Your assignment :: The records appear below. Report how many of their lines contain the word "Ciemność", giving the number alone.

++++

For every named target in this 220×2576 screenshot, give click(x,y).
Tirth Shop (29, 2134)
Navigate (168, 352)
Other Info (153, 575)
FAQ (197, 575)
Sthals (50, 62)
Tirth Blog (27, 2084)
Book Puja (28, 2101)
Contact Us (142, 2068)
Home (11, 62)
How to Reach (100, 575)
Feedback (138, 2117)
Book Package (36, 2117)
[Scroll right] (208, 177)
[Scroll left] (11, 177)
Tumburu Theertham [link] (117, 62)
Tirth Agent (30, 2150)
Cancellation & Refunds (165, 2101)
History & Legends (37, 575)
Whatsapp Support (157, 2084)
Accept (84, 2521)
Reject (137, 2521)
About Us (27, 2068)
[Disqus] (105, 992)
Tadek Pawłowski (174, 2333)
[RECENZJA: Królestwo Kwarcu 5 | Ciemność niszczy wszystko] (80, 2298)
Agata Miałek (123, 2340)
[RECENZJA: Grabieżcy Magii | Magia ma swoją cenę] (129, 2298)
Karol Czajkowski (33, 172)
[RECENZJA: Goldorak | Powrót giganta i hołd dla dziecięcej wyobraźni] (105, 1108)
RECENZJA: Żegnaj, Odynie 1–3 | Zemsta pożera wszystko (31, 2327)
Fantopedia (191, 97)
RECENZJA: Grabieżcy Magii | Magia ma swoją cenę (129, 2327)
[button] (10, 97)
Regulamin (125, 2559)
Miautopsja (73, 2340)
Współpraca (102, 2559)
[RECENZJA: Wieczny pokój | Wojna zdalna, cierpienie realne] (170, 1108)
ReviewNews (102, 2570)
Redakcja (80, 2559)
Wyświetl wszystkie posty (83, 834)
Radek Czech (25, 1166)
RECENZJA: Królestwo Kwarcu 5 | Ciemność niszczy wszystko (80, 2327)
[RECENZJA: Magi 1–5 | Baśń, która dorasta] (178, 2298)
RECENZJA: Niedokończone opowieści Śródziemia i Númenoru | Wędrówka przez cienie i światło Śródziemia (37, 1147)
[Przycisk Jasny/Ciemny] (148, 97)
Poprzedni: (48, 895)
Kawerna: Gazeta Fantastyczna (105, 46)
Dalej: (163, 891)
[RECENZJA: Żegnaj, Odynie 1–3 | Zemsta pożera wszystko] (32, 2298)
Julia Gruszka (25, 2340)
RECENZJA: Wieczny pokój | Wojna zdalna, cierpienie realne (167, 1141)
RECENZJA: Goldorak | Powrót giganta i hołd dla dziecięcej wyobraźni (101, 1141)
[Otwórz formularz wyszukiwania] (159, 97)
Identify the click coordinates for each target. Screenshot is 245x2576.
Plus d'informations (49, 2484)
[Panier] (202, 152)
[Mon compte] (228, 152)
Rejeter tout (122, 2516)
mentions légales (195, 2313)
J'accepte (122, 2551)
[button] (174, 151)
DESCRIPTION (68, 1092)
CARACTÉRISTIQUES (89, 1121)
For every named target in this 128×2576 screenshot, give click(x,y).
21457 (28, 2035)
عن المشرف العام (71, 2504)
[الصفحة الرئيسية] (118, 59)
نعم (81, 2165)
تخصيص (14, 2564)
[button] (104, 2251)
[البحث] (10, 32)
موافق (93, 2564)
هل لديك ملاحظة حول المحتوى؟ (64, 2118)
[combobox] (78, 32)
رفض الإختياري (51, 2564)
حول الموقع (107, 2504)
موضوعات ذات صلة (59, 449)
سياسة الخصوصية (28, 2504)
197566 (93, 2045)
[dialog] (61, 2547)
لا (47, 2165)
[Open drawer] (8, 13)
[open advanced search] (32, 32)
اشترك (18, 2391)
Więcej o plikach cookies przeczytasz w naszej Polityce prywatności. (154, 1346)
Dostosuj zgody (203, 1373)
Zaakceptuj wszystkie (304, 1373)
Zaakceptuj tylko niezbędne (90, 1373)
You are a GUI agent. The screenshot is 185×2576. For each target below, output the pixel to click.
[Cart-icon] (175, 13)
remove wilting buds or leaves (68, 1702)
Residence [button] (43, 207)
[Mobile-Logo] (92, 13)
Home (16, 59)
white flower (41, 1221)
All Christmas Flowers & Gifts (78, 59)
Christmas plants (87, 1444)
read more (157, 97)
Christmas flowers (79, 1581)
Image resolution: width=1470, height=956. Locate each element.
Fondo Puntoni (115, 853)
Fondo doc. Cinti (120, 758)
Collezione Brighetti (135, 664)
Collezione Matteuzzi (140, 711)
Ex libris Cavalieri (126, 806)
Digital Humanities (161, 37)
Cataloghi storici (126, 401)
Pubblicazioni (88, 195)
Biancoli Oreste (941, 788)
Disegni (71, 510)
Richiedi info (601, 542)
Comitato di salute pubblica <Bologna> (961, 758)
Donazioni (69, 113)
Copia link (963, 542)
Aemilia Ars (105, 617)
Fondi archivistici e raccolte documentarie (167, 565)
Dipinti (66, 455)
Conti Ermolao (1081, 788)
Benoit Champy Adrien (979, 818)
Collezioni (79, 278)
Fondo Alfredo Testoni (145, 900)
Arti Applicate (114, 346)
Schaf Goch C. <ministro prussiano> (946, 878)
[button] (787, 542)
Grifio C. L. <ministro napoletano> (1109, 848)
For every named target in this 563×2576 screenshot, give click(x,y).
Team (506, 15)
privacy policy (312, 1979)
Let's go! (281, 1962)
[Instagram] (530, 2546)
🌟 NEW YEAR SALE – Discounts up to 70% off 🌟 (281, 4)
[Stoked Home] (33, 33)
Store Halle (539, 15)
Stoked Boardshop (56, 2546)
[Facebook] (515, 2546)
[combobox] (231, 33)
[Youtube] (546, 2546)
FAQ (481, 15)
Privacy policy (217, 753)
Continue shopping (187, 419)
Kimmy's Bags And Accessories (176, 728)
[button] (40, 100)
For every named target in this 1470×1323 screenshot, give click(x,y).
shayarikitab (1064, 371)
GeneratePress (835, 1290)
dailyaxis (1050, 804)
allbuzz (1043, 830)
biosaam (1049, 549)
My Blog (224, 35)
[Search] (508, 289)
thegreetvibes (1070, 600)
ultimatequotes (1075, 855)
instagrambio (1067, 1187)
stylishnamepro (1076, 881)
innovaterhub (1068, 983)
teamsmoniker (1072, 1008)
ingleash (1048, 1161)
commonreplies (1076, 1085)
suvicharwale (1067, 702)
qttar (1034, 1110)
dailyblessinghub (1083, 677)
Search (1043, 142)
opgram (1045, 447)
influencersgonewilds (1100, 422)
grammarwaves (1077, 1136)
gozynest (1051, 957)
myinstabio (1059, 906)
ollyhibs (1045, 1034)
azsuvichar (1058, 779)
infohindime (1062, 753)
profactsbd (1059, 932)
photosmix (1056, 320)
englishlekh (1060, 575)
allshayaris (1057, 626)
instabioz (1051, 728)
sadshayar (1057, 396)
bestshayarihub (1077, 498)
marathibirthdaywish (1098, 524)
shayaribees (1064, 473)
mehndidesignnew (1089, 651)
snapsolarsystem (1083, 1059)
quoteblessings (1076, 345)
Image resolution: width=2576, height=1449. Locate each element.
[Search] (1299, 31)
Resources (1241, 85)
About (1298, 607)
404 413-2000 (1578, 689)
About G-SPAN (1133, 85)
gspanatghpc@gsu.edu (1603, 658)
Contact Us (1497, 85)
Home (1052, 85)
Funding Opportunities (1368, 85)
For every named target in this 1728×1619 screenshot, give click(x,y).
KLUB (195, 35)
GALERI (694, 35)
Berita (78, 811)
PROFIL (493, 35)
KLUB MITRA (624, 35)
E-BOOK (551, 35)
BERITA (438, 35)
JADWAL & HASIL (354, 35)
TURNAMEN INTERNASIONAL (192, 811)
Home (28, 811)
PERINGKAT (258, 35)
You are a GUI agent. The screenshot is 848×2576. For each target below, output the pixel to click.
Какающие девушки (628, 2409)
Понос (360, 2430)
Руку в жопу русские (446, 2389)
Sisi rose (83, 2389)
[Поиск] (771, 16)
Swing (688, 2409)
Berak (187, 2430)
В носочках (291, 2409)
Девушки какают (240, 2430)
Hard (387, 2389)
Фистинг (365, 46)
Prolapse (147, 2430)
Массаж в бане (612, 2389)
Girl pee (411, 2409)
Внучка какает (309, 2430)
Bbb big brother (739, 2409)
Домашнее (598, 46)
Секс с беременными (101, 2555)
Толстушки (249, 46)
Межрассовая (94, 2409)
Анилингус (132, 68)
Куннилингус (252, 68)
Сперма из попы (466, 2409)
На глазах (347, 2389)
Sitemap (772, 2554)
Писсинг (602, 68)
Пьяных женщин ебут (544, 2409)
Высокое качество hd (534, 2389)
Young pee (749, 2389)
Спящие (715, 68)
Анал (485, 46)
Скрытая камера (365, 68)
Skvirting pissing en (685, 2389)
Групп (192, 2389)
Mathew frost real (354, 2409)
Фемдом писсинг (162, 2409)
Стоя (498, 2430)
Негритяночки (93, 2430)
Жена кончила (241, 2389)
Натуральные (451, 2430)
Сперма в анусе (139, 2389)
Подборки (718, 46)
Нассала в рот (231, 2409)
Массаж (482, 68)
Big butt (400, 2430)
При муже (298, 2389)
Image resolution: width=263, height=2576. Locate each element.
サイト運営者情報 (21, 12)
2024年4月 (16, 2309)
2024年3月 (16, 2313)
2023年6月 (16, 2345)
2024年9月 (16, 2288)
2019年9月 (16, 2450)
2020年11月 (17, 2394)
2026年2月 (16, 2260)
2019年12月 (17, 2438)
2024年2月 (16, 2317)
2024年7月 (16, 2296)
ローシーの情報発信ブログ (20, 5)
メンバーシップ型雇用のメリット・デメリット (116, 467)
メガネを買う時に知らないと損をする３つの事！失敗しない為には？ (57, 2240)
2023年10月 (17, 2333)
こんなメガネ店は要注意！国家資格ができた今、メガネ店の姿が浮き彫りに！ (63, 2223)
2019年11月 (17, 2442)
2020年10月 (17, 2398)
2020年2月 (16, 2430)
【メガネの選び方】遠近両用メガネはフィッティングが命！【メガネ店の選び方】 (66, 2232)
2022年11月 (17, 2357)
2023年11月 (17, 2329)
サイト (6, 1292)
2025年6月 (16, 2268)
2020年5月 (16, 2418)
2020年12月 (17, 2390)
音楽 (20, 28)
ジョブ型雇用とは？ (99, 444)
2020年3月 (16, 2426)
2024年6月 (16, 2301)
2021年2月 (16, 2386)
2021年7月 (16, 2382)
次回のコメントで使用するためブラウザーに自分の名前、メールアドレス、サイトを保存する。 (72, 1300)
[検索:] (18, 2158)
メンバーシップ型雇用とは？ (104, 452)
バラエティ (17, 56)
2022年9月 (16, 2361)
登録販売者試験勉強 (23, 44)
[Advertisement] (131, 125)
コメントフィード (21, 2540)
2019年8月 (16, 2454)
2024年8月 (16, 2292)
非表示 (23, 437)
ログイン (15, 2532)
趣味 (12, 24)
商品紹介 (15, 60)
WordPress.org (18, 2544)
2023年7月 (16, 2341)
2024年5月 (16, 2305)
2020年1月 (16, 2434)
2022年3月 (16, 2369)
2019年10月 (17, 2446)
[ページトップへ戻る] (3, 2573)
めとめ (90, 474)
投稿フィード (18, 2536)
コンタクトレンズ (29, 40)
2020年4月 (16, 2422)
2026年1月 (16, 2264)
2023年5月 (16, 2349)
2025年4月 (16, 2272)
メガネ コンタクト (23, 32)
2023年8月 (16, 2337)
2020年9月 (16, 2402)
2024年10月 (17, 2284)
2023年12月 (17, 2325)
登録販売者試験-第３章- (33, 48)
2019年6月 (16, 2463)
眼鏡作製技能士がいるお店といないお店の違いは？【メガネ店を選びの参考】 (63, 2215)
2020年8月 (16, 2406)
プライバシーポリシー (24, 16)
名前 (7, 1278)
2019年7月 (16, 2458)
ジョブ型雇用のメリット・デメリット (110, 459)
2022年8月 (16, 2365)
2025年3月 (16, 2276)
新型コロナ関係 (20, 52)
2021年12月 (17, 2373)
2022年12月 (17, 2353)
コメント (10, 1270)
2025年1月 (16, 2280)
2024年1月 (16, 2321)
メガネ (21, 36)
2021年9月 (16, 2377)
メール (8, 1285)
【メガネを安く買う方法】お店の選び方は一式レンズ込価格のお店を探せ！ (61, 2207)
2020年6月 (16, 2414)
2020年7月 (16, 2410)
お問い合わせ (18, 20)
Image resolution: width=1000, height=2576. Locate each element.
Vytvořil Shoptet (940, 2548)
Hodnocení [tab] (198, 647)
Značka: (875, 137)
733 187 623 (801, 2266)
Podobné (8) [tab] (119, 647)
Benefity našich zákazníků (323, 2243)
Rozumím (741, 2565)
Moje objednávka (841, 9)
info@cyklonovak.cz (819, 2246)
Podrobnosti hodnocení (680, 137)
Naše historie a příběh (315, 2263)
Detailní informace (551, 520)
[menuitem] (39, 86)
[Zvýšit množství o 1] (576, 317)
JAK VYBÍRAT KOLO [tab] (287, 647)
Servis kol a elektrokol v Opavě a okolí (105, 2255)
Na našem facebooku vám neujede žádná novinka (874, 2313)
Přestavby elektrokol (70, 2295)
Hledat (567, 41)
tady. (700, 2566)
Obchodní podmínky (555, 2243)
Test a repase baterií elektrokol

++++

Result for this task :: 2